Hunde baden: nur wenn nötig

Zu häufiges Baden kann einen Teil des natürlichen Schutzfilms von der Haut entfernen, was sie trocken macht und Juckreiz hervorruft.

Empfehlungen:

  • Nicht zu häufig baden

  • Tierärztlich verschriebenes Shampoo verwenden

  • Keine parfümierten oder für Menschen bestimmte Produkte verwenden

  • Gut abspülen, um Rückstände zu vermeiden

  • Das Fell nach dem Waschen vollständig trocknen

Katzen baden: selten notwendig

Die meisten Katzen pflegen sich selbst gut. Sie müssen nur in seltenen Fällen gebadet werden. Lassen Sie sich dazu von einer Tierärztin oder von einem Tierarzt beraten, denn wenn es nicht nötig ist, kann es Stress verursachen.

Nach Spaziergängen gut trocknen

Feuchtigkeit ist im Winter eine grosse Herausforderung. Nach einem Spaziergang im kalten Regen oder Schnee kann das Fell lange feucht bleiben.

Hunde

  • Mit einem saugfähigen Handtuch abtrocknen

  • Bauch und Brust besonders gut trocknen

  • Gereizte Stellen kontrollieren

Freigängerkatzen

Vor allem wenn der Schnee schmilzt, sollte ein trockener, isolierender Schlafplatz zur Verfügung stehen. Bei älteren Katzen kann feuchtes Fell Beschwerden verstärken.

Gesunde Haut trotz trockener Luft

Im Winter trocknet die Heizung die Raumluft aus. Dies kann trockene Haut und Schuppen verursachen, insbesondere bei Stubentigern und einigen empfindlichen Hunden.

Einfache Massnahmen:

  • Ständig frisches Wasser zur Verfügung stellen

  • Wohnung regelmässig lüften

  • Schlafplatz nicht in der Nähe eines Heizkörpers einrichten

  • Gute und ausgewogene Ernährung beibehalten

Parasiten: auch im Winter möglich

Auch im Winter gibt es Parasiten. Flöhe können in beheizten Wohnungen überleben und einige Zecken bleiben sogar bei milderen Temperaturen im Winter aktiv.

Die Präventionsmassnahmen sollten angepasst werden, wenn:

  • ein Hund viel draussen ist;

  • eine Katze drinnen lebt, aber mit anderen Tieren in Kontakt kommt;

  • eine Katze Zugang ins Freie hat.

Checkliste: Hunde und Katzen für den Winter vorbereiten

  • Regelmässiges Bürsten, je nach Felltyp

  • Nicht zu oft und mit dem geeigneten Shampoo baden

  • Feuchtes Fell gründlich trocknen

  • Juckreiz, Rötungen und Schuppen im Auge behalten

  • Auf eine ausgewogene Ernährung achten

  • Antiparasitäre Behandlungen an den Lebensstil anpassen

Einige winterbezogene Komplikationen und Hautprobleme können zu unvorhergesehenen Tieraztkosten führen. Sehen Sie sich das Angebot von Animalia an und berechnen Sie mit unserem Prämienrechner Ihre Deckung.

FAQ

Wie pflege ich meinen Hund richtig im Winter?

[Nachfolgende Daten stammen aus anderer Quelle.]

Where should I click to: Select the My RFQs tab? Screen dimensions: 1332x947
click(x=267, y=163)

Im Winter sollten Sie Ihren Hund regelmässig bürsten, um abgestorbene Haare zu entfernen und das Fell zu lüften. Hingegen ist es empfehlenswert, ihn weniger häufig zu baden und wenn, dann nur mit einem milden Shampoo. Trocknen Sie ihn danach gründlich.

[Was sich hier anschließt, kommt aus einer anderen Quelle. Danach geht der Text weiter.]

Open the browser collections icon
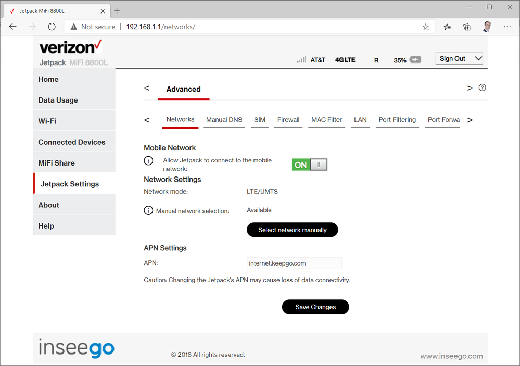Viewport: 520px width, 366px height. coord(467,27)
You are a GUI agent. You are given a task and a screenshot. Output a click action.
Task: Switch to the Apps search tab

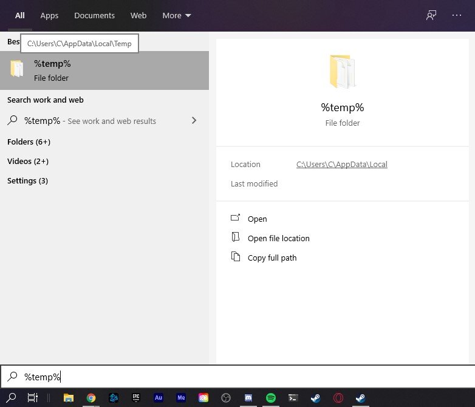click(x=49, y=15)
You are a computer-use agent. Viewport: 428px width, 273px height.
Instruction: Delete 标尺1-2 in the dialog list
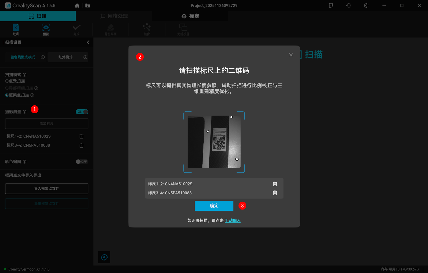275,184
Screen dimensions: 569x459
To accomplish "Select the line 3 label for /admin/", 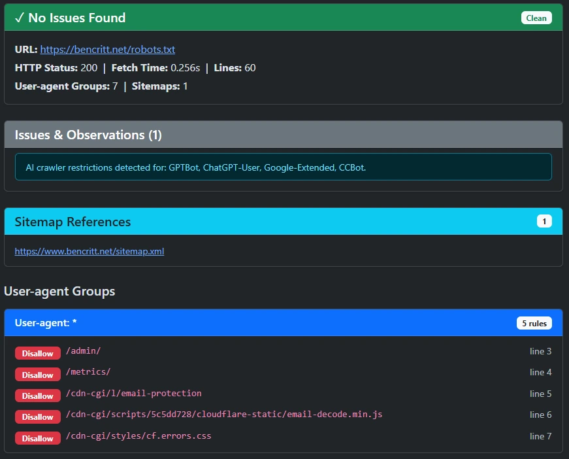I will click(540, 351).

Wie pflege ich meine Katze richtig im Winter?

Ein regelmässigeres Bürsten im Winter hilft bei Katzen, abgestorbene Haare zu entfernen und Schuppen zu vermeiden, die durch trockene Heizluft verursacht werden. Sie sollten Ihre Katze nicht baden, ausser es wurde Ihnen von einer Tierärztin oder einem Tierarzt empfohlen.

Warum können Hunde im Winter schuppige Haut bekommen?

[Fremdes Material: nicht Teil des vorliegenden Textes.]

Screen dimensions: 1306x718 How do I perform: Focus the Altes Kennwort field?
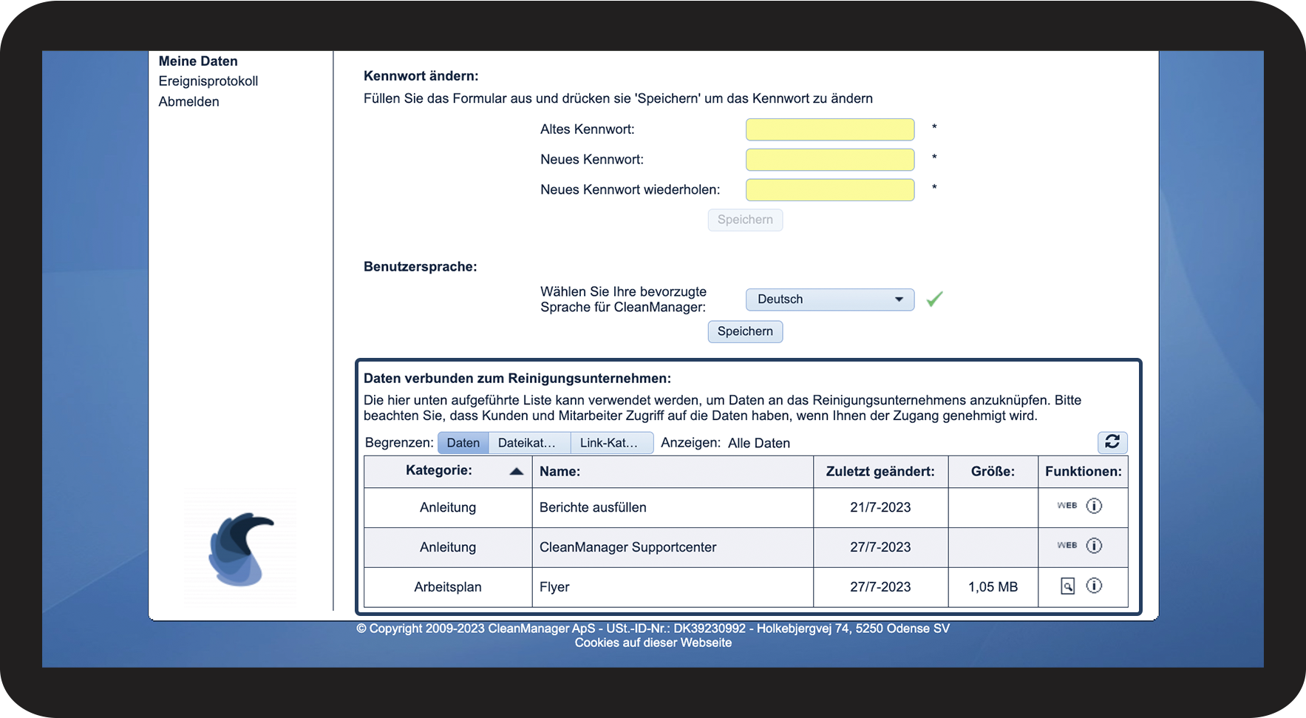pyautogui.click(x=829, y=129)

Trockene Luft, zu häufiges Baden oder empfindliche Haut können Schuppen begünstigen. Eine gute Fellpflege und ausreichende Flüssigkeitszufuhr können diese Probleme verhindern.

Müssen Hunde im Winter öfter gebadet werden?

Nein. Zu häufiges Baden kann die Haut austrocknen. Baden Sie Ihren Hund nur in grossen Abständen und mit einem milden Shampoo.